### GIVEN TEXT
*-*-*

In the ripe seed the large embryo e practically fills up all the space within the two seed coats c1 and c2; endosperm, pollen chamber, &c., have been eliminated, and the young ovule is very simple and small as a result of the protection and active service of the carpels in which it is enclosed. Small “spores” form the pollen grains. Typical of living Dicotyledons.

These few illustrations represent only the main divisions of an army of structures with an almost unimaginable wealth of variety which must be left out of consideration.

For the structures illustrated in figs. [54], [55], and [56] we have no name, for their possible existence was not conceived of when our terminology was invented, and no one has yet christened them anew with distinct names. They are evidently too complex in organization and too similar to seeds in several ways to be called spores, yet they lack the essential element in a seed, namely, an embryo. The term “ovule” (usually given to the young seed which has not yet developed an embryo) does not fit them any better, for their tissues are ripened and hard, and they were of large size and apparently fully grown and mature.

*-*-*

### TASK DESCRIPTION
Reproduce the passage on seeds from "In the ripe" to "out of consideration.". These items come from a separate source.

*-*-*

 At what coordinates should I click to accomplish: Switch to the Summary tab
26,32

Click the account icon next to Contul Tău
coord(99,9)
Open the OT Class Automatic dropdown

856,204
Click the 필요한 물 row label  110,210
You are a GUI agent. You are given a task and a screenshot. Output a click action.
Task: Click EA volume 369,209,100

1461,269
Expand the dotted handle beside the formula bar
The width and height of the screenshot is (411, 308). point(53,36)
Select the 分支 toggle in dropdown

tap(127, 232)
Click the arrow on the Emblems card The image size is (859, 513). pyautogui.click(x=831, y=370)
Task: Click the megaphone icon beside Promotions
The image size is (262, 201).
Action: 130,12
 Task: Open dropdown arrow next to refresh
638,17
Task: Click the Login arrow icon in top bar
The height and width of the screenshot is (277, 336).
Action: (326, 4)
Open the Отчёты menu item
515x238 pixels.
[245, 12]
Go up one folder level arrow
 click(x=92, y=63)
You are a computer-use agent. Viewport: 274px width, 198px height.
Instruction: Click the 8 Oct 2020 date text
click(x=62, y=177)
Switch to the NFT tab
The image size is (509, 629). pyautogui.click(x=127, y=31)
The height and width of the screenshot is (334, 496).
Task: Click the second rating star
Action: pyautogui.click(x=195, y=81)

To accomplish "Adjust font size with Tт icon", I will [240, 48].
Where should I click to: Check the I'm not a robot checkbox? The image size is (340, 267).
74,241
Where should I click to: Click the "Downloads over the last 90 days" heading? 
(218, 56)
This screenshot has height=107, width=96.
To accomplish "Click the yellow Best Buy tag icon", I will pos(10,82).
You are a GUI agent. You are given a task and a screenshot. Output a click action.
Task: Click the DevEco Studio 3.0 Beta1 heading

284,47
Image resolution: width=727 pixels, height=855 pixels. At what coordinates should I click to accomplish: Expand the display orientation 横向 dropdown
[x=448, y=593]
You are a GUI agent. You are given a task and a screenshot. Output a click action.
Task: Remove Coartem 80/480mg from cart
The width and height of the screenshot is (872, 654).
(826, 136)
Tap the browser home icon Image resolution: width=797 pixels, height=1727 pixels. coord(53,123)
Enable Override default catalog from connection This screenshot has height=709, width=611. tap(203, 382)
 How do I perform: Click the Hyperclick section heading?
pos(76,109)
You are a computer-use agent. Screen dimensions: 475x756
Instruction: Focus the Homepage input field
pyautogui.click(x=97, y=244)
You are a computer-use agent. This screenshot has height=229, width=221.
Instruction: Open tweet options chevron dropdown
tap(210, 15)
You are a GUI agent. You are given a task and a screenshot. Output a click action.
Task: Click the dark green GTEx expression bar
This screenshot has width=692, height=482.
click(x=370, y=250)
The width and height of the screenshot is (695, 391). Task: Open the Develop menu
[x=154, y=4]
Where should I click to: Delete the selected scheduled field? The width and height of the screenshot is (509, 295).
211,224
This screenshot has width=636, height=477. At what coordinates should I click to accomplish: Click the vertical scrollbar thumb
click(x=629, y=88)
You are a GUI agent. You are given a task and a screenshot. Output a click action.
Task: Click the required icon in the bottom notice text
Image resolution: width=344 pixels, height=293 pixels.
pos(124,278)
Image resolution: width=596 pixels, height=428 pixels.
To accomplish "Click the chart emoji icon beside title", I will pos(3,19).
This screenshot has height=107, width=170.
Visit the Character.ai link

*-*-*

### TASK RESULT
In the ripe seed the large embryo e practically fills up all the space within the two seed coats c1 and c2; endosperm, pollen chamber, &c., have been eliminated, and the young ovule is very simple and small as a result of the protection and active service of the carpels in which it is enclosed. Small “spores” form the pollen grains. Typical of living Dicotyledons.

These few illustrations represent only the main divisions of an army of structures with an almost unimaginable wealth of variety which must be left out of consideration.